What are the primary advantages of coatings?
Simply stated, coatings reduce costs and increase efficiency. Costs are reduced due to the fact that tools last longer, which translates to less downtime. In addition, in many cases tools can be run with dry or with minimum lubricant (or release agents in the case of forming tools) saving both operating and recycling costs. In terms of efficiency, coated tools can generally run at increased production rates, allowing for higher output per hour.

In terms of engine and machine components, coatings reduce friction and improve performance and reliability by reducing wear.

In the case of medical devices and implants, coatings offer longer in-service lifetimes and can be used for color coding, to reduce tool reflection and to minimize working temperatures of bone drills, thus protecting bone which could be damaged at high temperatures.  

How should tools and components be prepared for coating?  
Prior to coating, parts need to be extremely clean in terms of the part surface as well as any holes or internal diameters. The cleaning process is an essential element that determines the adherence, and thus the performance of the coated part or tool. All parts are cleaned by Ionbond prior to coating using a designated process, however Ionbond encourages customers to discuss the optimum requirements for their tools in order to ensure top performance. For more information on part preparation, please click here.

How is the surface finish affected?  
Our coating processes will typically add a few microns of thickness to the parts or tools. Coatings generally follow the surface condition of the tool and do not act as fillers or levelers. Depending on the process, a small amount of roughness may be added to the parts. In such cases where extremely smooth surface finishes are required, post coating polishing can be carried out if required by the customer.

What part or tool geometries can be coated?  
The CVD and ADLC processes coat tools which are fixed in the chamber and allow a uniform, homogeneous coating of the part, including many inner diameters. PVD, on the other hand, is a line of sight process so tools must be fixed in order to ensure the coating is well distributed on the necessary surface. In most cases tools are rotated in the chamber (from single to triple rotation) in order to achieve the necessary homogeneous coverage and thickness. Coating inner diameters in PVD is restricted to a depth equal to the diameter of the opening. 
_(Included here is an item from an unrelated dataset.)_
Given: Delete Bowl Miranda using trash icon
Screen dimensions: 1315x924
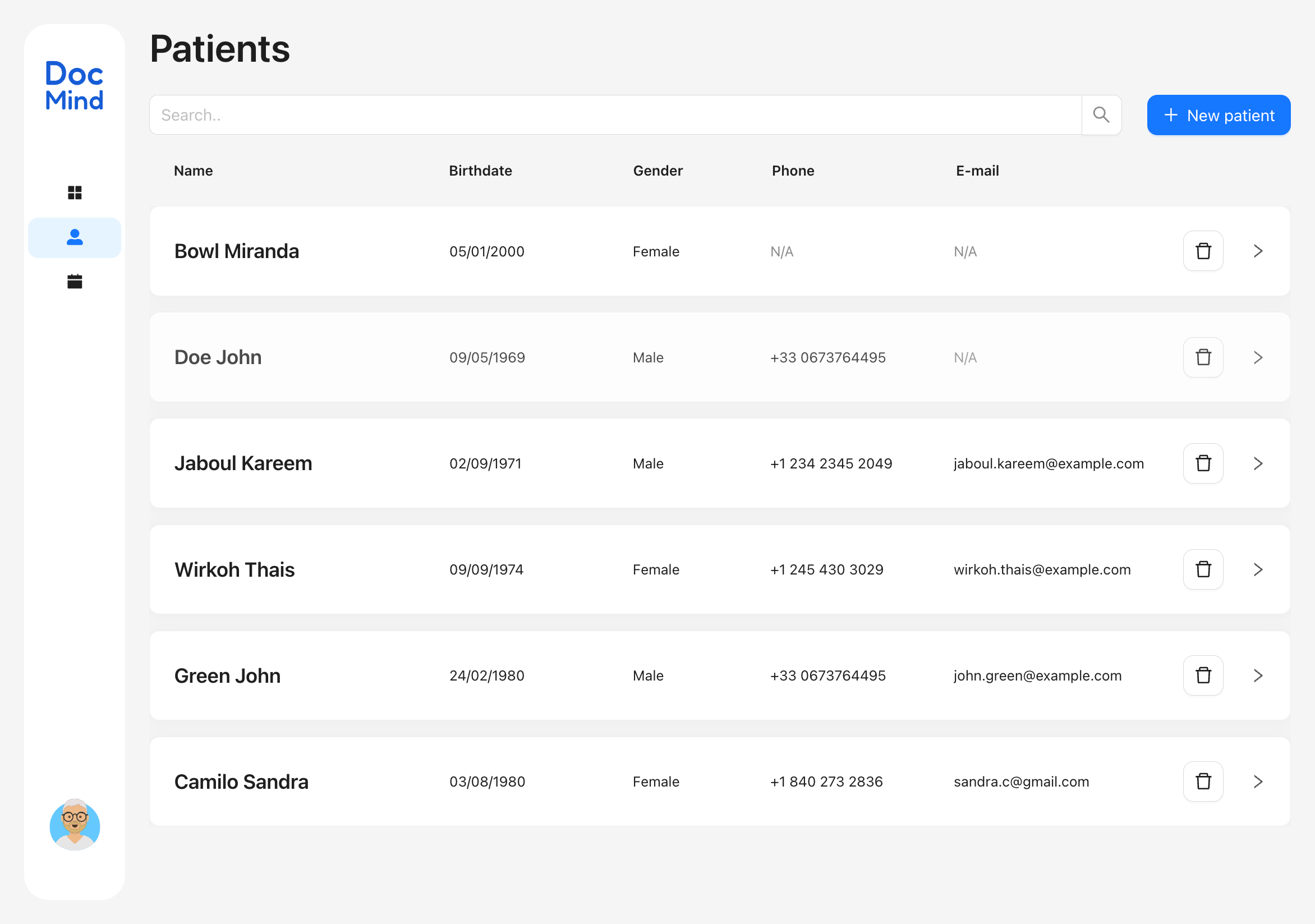Looking at the screenshot, I should click(x=1203, y=250).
Does coating affect part geometry and material properties?
In all cases, coatings will add a few microns of thickness to the parts (equal to the coating thickness). In terms of material properties, the process temperature will determine whether or not part geometries could be affected. In terms of CVD coatings, where process temperatures are generally between 800(°) C and 1000(°) C, certain materials will need to be re-heat treated after CVD coating. In the case of PVD coatings, the process temperatures are generally between 250(°) C and 600(°) C, allowing most parts to maintain their tight tolerances. In some cases, PVD coatings are deposited at under 70(°) C to avoid damaging parts made from materials such as plastics. The PACVD process is carried out at under 200(°) C, so tolerances and properties are generally not affected.

Can we mask parts to ensure certain areas are not coated?  
The degree to which masking can be performed depends on the process. Masking is generally quite easy in terms of the PVD process, which is a line of sight process, but slightly more difficult in terms of PaCVD and quite difficult in the case of CVD.

Is there a recommended or optimum substrate?  
No, use the substrate appropriate for the application. Inappropriate substrates will typically not benefit from coatings. In terms of which substrates can be coated, this depends on the coating process. ADLC coatings can be deposited on nearly any material, whether conductive or not. PVD coatings can be deposited on nearly all tool steels, carbides and metals. Magnesium cannot currently be coated by PVD. Plastics, on the other hand, can be coated, but often have an electroplated interlayer. The CVD process is suitable for coating carbides, most tool steels and metals, keeping in mind that post-heat treatment may be required for certain substrates due to the high temperature coating process (750-1050(°) C).

How long does it take to coat our parts?  
Typical lead times are 3 to 5 days. 48 hours or shorter is possible for qualified customers. In the case of test parts, more time is required depending on the nature of the part in order to properly examine such things as the required process paths and fixturing within the chamber.

Can coatings be removed? 
Yes and without heat or damage to tools. Coatings do not have to be removed for recoating.

Is tool condition important?  
Yes. Coatings will make a properly engineered tool work better but will not usually make a poorly designed or bad condition tool work better.